▶ **Data for this exercise**
__________________________________________________
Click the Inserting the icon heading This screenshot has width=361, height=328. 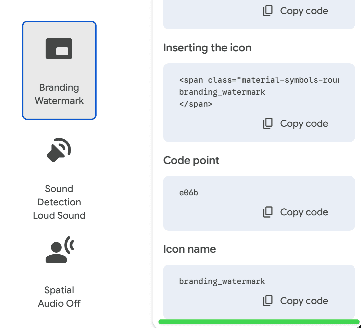coord(207,48)
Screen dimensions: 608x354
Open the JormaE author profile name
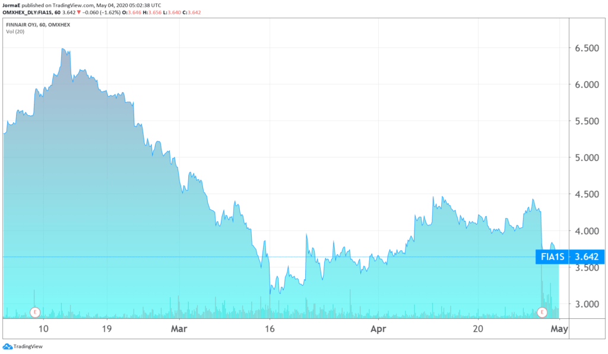(x=12, y=4)
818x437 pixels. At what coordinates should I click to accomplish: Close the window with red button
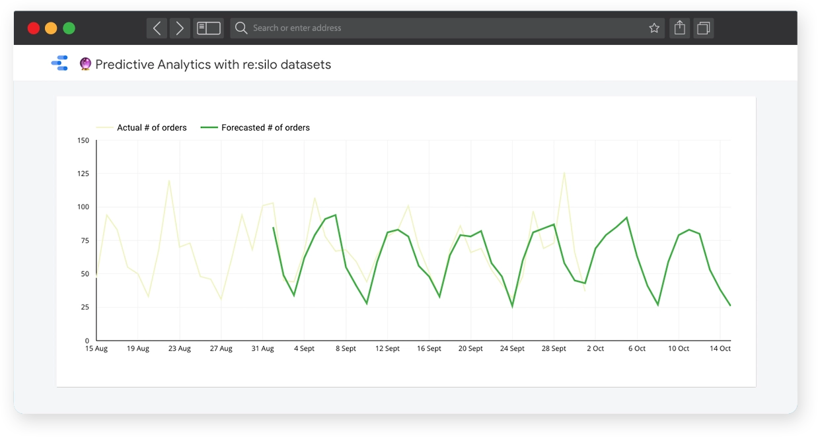tap(33, 28)
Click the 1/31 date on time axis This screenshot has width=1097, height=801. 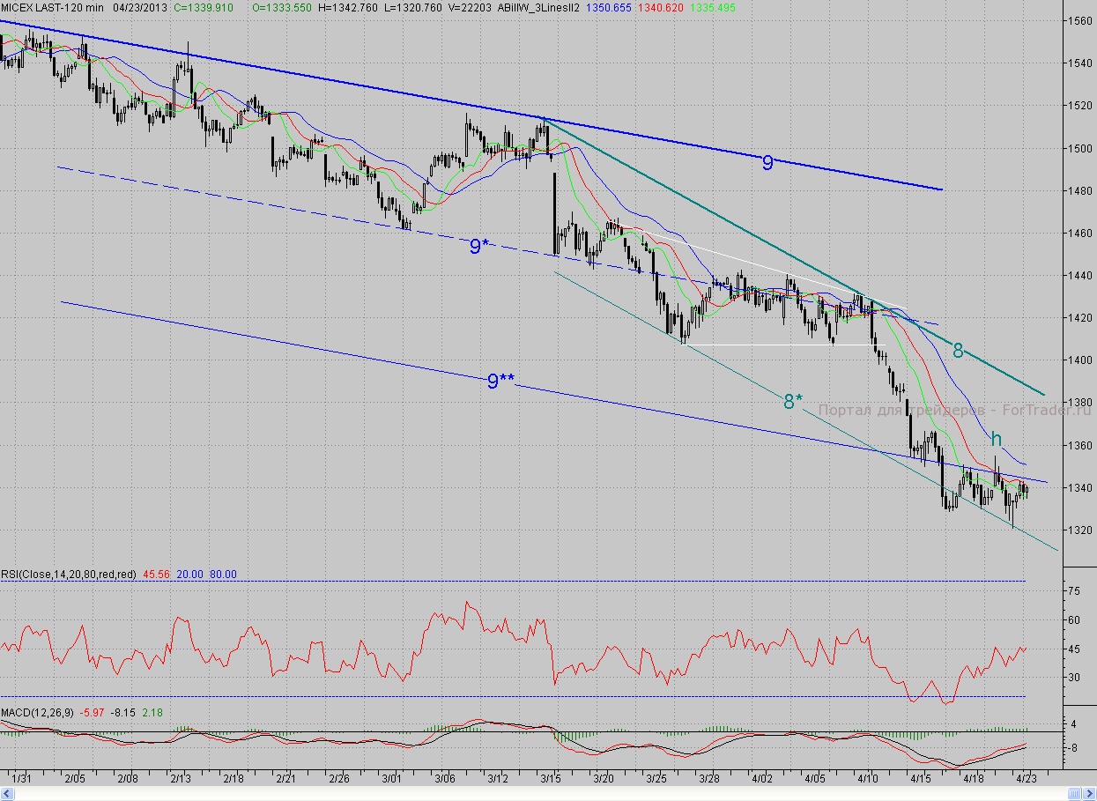(21, 779)
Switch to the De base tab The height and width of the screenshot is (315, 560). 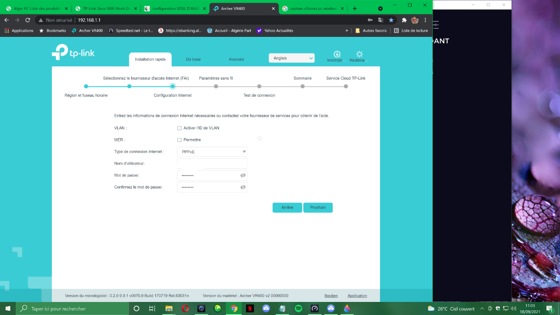193,59
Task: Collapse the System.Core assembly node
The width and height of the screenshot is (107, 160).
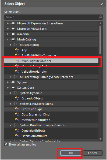Action: point(8,88)
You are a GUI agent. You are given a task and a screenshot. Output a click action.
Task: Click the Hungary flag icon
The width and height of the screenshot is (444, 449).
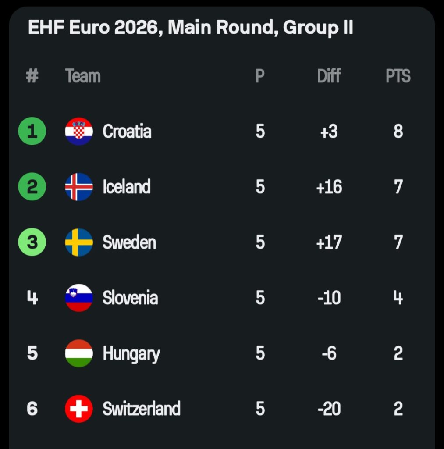point(79,353)
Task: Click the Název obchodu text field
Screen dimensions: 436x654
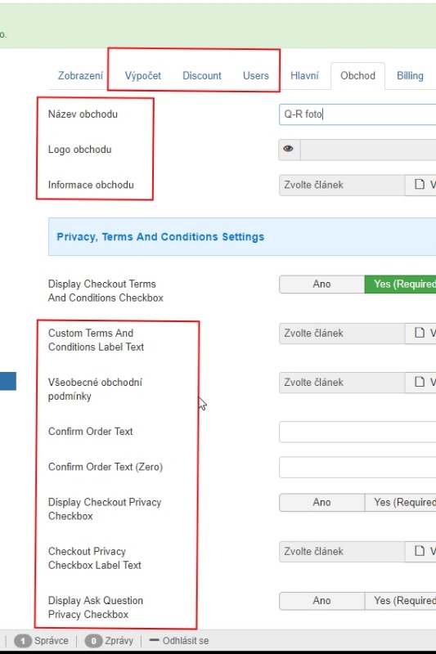Action: (x=357, y=114)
__________________________________________________
▶ **Task item**
Copy exactly the part of the material above that opens with the line containing "Task: Collapse the System.Core assembly node" and closes with the line containing "Task: Click the Název obchodu text field", ends included. Drop the images.

▶ **Exercise solution**
Task: Collapse the System.Core assembly node
The width and height of the screenshot is (107, 160).
Action: point(8,88)
You are a GUI agent. You are given a task and a screenshot. Output a click action.
Task: Click the Hungary flag icon
The width and height of the screenshot is (444, 449).
point(79,353)
Task: Click the Název obchodu text field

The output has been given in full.